Colvin did attempt a small experiment, persuading 'Eric' to transfer the noises from the wall of the room to the headboard of Theresa's bed. As follows:
[Mrs Andrews] then said: "Eric, please try to knock on the headboard." This was followed by a very soft tap which was heard by us all. I was at that moment standing very close indeed to the headboard, with my ear about 15 cm from it. As Mrs Andrews repeated the request, I put my hand on the headboard to see whether I could feel any sensation. Eric rapped progressively louder on the headboard and I could clearly feel the vibration.
It's interesting how often vibrations in the bed headboard feature in poltergeist literature. This is just one example, from the 1960 case in Sauchi in Scotland:
On entering at the front door he heard loud knockings in progress.
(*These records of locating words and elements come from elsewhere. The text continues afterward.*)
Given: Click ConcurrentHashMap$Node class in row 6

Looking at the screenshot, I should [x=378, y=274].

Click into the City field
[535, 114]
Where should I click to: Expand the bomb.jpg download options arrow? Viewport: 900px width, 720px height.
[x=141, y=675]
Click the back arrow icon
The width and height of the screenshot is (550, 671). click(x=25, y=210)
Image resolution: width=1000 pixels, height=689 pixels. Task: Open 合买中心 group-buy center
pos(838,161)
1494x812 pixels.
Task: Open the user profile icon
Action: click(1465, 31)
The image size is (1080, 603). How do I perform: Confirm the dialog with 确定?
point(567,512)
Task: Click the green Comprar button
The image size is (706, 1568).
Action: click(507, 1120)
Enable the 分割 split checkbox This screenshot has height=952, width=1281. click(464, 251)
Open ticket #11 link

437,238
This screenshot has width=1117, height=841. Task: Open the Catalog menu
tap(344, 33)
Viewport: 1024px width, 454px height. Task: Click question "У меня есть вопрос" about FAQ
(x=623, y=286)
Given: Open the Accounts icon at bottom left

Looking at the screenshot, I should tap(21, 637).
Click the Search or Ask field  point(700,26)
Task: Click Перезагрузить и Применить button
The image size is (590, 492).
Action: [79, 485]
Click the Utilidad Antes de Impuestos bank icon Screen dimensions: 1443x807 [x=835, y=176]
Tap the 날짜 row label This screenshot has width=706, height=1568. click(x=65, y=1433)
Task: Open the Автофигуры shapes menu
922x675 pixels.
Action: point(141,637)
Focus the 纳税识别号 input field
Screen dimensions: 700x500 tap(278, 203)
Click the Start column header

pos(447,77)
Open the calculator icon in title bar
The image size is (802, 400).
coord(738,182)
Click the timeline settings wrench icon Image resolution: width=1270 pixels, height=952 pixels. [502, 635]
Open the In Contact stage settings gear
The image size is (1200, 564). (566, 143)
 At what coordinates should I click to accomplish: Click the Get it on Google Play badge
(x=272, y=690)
Going upstairs he found Virginia awake, but not greatly excited, in the double bed... The loud knocking noise continued and appeared to emanate from the bed-head. Mr. Lund moved Virginia down in to the bed so that she could not strike or push the bed-head with her head, and he also verified that her feet were well tucked in under the bed-clothes, and held in by them. The knocking continued. During the knocking Mr. Lund held the bed-head. He felt it vibrating in unison with the noises. [A.R.G. Owen (1964) Can We Explain The Poltergeist?, pp. 148-9.]
The responsiveness is less common, but is still widely reported. Perhaps the best known case of the kind is reported by William Barrett, investigating a case in a farmhouse in Derrygonnelly in 1877:
To avoid any error or delusion on my part, I put my hands in the side pockets of my overcoat and asked it to knock the number of fingers I had open. It correctly did so. Then with a different number of fingers open each time, the experiment was repeated four times in succession, and four times I obtained absolutely the correct number of raps ['Poltergeists Old and New', SPR Proceedings 25, 1911, pp. 377-412]
The Andrews family seem to have been rather ambivalent about the case, enjoying the novelty of communicating with an unseen entity, but becoming frightened when the taps and raps turned into loud bangings, especially when they went on for hours and deprived them of sleep. By Colvin's last visit it seemed to have faded out, however. While the family treated Eric as a deceased spirit, Colvin's view is that no discarnate entity was involved, and that the case fits the pattern of repressed emotion in the living, although there was no outward sign of this, the family being apparently happy and stable.

Of course none of this would convince a sceptic: it's hard to share an investigator's conviction of the paranormality of an event without copious reassurances, diagrams, descriptions, signed statements by witnesses with impeccable rationalist credentials, and so on, and probably not even then. But my understanding is that sceptics actually never get that close to the phenomenon, in real life or even in books. If you look at the debunking literature you will quickly find that there are two main sources: James Randi's article on the Columbus, Ohio case of 1984 and a clutch of cases mentioned by another debunking magician Milbourne Christopher in his book Seers, Psychics and ESP (1970). Neither of the magicians witnessed anything (the families concerned would not let them into the house) and in any case they do not really involve this rapping phenomenon.

I'd be interested to know if debunkers like Joe Nickell who rely on these two sources to such an extent have any sensible ideas about this, beyond insisting that the teenagers are playing tricks, and that everyone else is too dim-witted to notice. Considering how insistent they are that the Fox sisters case was a hoax, and the mileage they get from it, it's a contribution they should be encouraged to make.